Luego de algunas experiencias decididamente vulgares en la lírica y la narrativa, el joven Vischer reconoció su mediocridad y decidió guarecerse en la filología y la crítica literaria. Censurado por su pestífero núcleo de amistades –juerguistas y perdidas que vaticinaban su fracaso irremediable– renunció a su deletéreo estilo de vida. Casi de un día para otro abandonó las tabernas y prostíbulos, alienándose –con el escrúpulo de un maníaco– a su nuevo papel de pomposo intelectual. Su nombre, en corto tiempo, logró imponerse ante la tórrida fauna de periodistas y observadores de su natal Stuttgart. Gracias a esta fibrosa determinación, pudo obsequiarnos algunos de los parágrafos más intuitivos y mordaces de la literatura del siglo XIX. Ahora bien: sería un tremendo fracaso buscar conceptos sobresalientes de Vischer en su teoría estética, en su mediocre narrativa o en su poesía deslustrada. Lo más destacado de su obra se encuentra en los pensamientos que redactó –dispersos aquí y allá– en forma de aforismos y sentencias. En Altes und Neues, con la despectiva ironía de un borracho redimido, declara:
“Agradezco sinceramente a la filosofía por impedir que el libre curso de mis reflexiones se haya visto limitado u opacado por las asquerosas bufonadas de aquél miserable grupo de putas y borrachos.”

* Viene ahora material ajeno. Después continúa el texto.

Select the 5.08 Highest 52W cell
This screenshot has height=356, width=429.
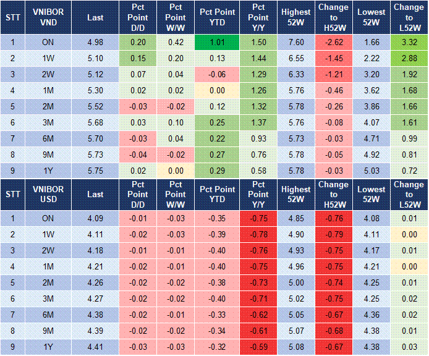(x=295, y=345)
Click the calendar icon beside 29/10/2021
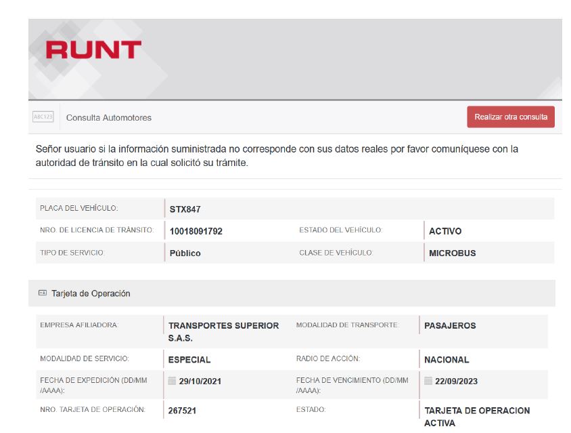Image resolution: width=571 pixels, height=433 pixels. click(x=173, y=381)
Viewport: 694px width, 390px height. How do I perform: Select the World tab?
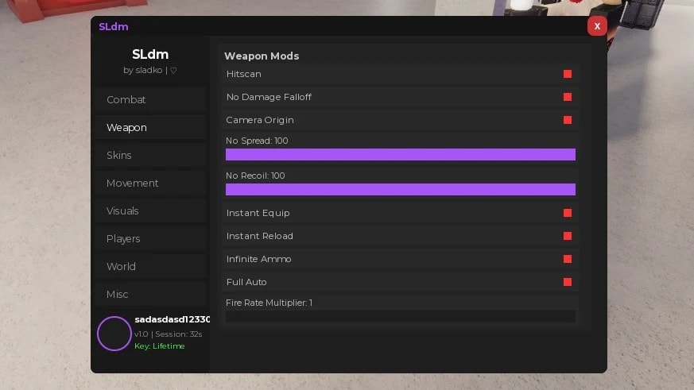pos(150,267)
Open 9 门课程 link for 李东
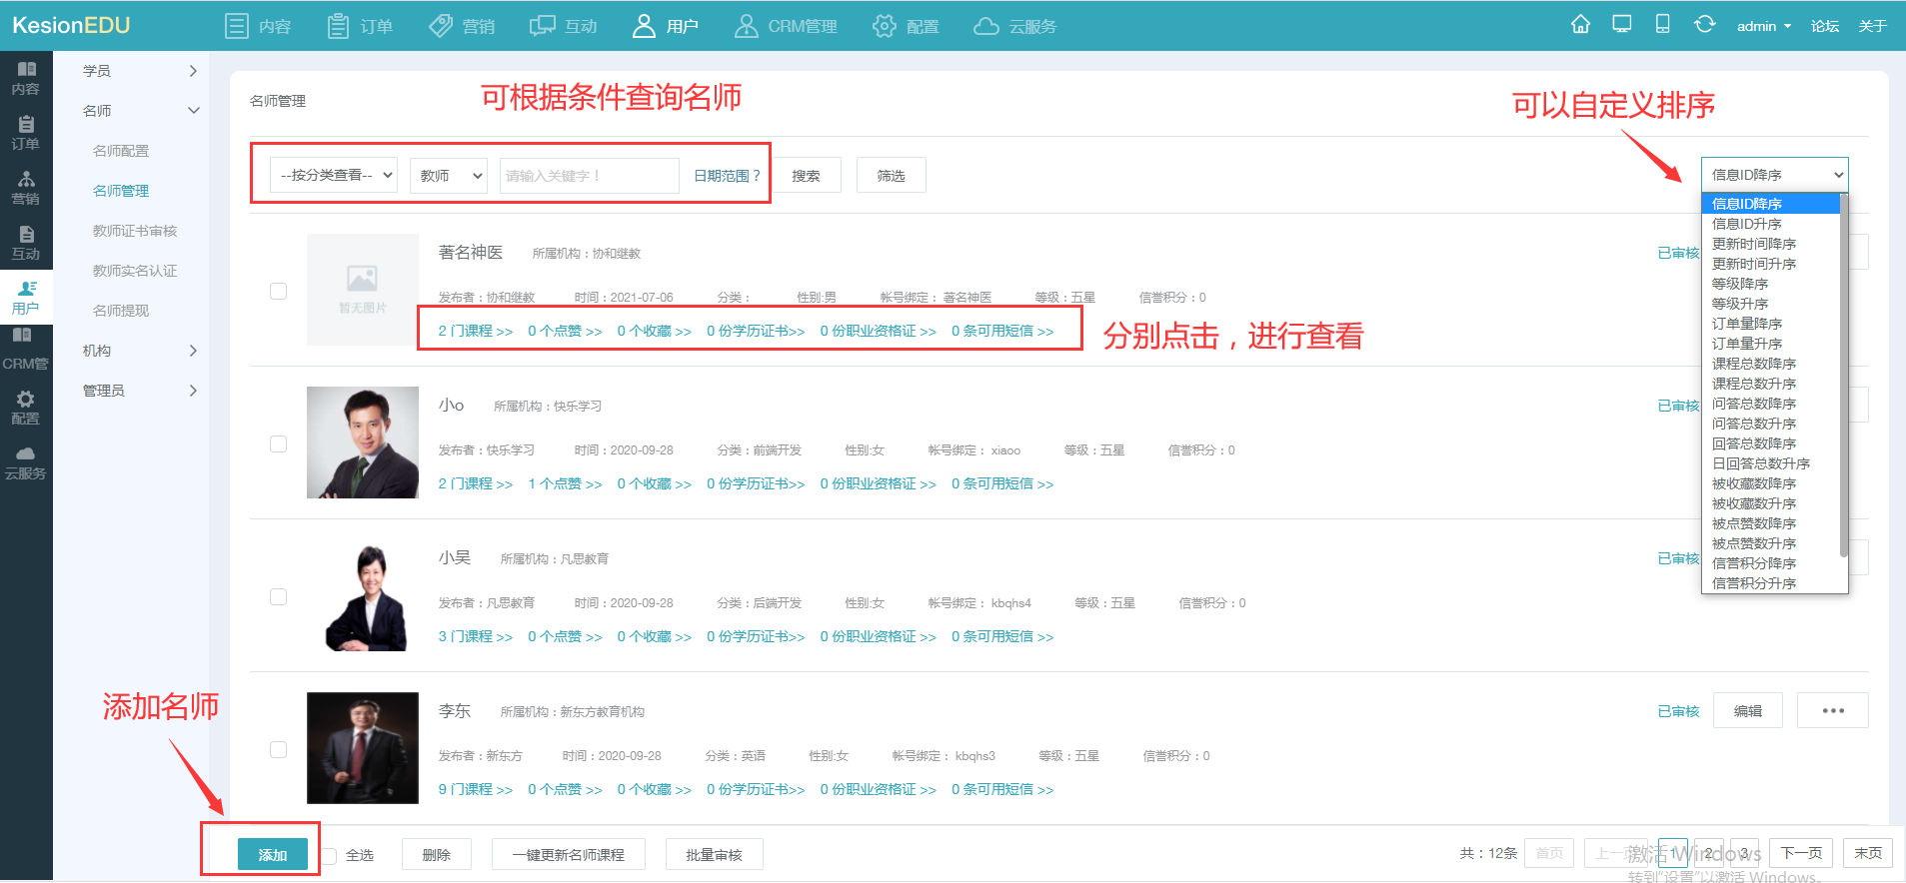Image resolution: width=1906 pixels, height=883 pixels. coord(476,789)
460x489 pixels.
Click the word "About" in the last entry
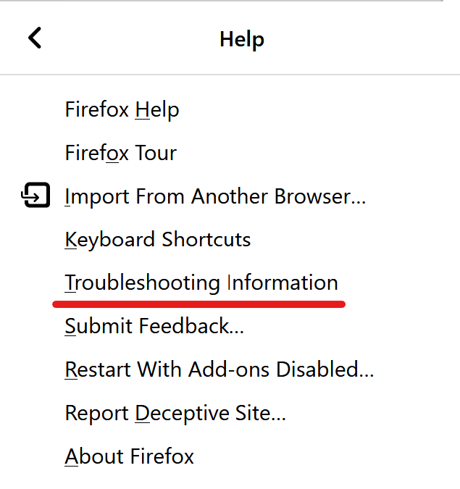tap(95, 456)
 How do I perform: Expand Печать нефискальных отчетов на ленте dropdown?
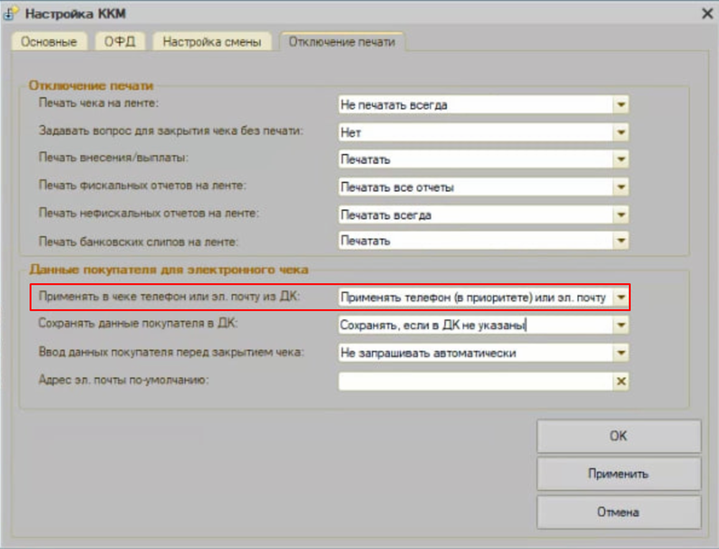point(621,214)
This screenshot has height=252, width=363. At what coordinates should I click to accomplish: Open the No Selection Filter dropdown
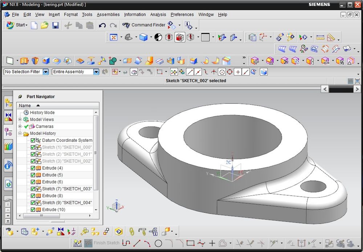coord(46,72)
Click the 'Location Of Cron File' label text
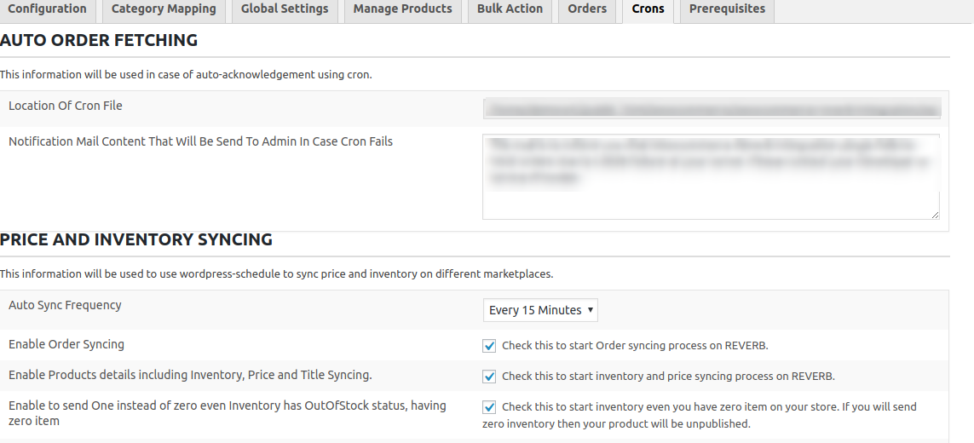The height and width of the screenshot is (443, 974). [66, 106]
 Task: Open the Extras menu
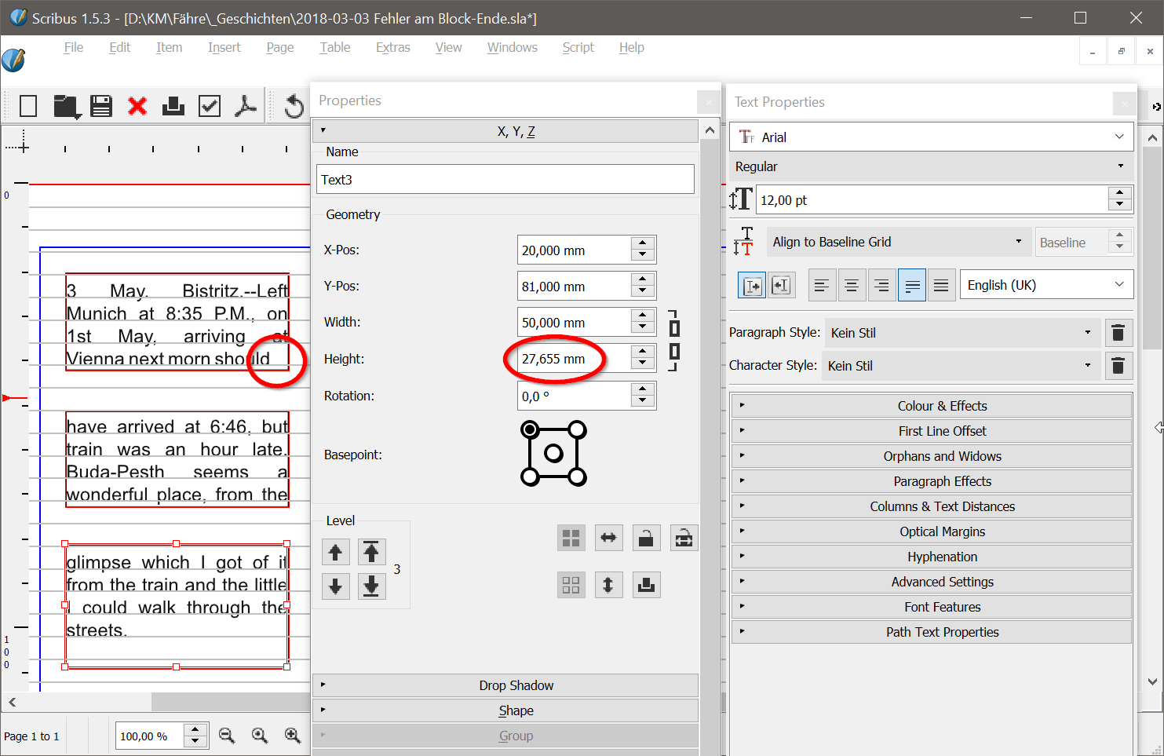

Su ensayo sobre el Fausto –Goethes Faust. Neue Beiträge zur Kritik des Gedichts– es, quizá, la interpretación más seria e inteligente que un dipsómano retirado haya escrito, hasta hoy, sobre la obra del bienpensante y abstemio Goethe. Vischer –que demostró siempre una indisputable inteligencia avizora y crítica– nos dejó en afiladas observaciones bastante que reflexionar acerca de aquél texto inagotable.
En 1902, el fanático marxista, Benedetto Croce –exhumador de filósofos desconocidos– extrajo del olvido a Theodor , sólo para darse gusto vapuleando su cadáver: “Qué concepto tenía Vischer de la actividad estética está dicho pronto: el concepto mismo de Hegel, empeorado.” Tenía que ser: Croce –todo el tiempo alienado a su mandarinato intransigente– se reclamaba como el único intérprete –y auténtico heredero– de las serias y aparatosas doctrinas hegelianas. Croce, apegadísimo a su escepticismo artificial y mojigato, jamás hubiera aceptado que un borrachín redomado manipulara a su antojo las teorías de su venerado maestro. Lo cierto es que nadie que haya leído algunos de los aforismos –casi axiomas– de Vischer podrá olvidar su encanto soberano: “Quien no haya experimentado alguna vez la impresión del mar, no podrá expresarlo jamás. Quien exprese lo contario a este respecto no sería falso, sino huero.”
Pocos años antes de morir quiso reconciliarse con la poesía y realizó una selección de sus mejores piezas: Lyrische Gänge. Inspirados por la tentativa, algunos de sus escasos y torpes biógrafos le llamaron “el poeta filósofo”, como treinta años antes ya le habían apodado a William Wordsworth. Lo cierto es que el laureado poeta Wordsworth –más allá de su tímido contacto con las teorías del filósofo británico David Hartley y los sensualistas del siglo XVIII– nunca observó una relación tan seria con la filosofía como sí la tuvo el borracho y sarcástico Friedrich Theodor Vischer. Pero, como siempre, en la caprichosa historia de la literatura, eso no le fue suficiente para alcanzar la posteridad.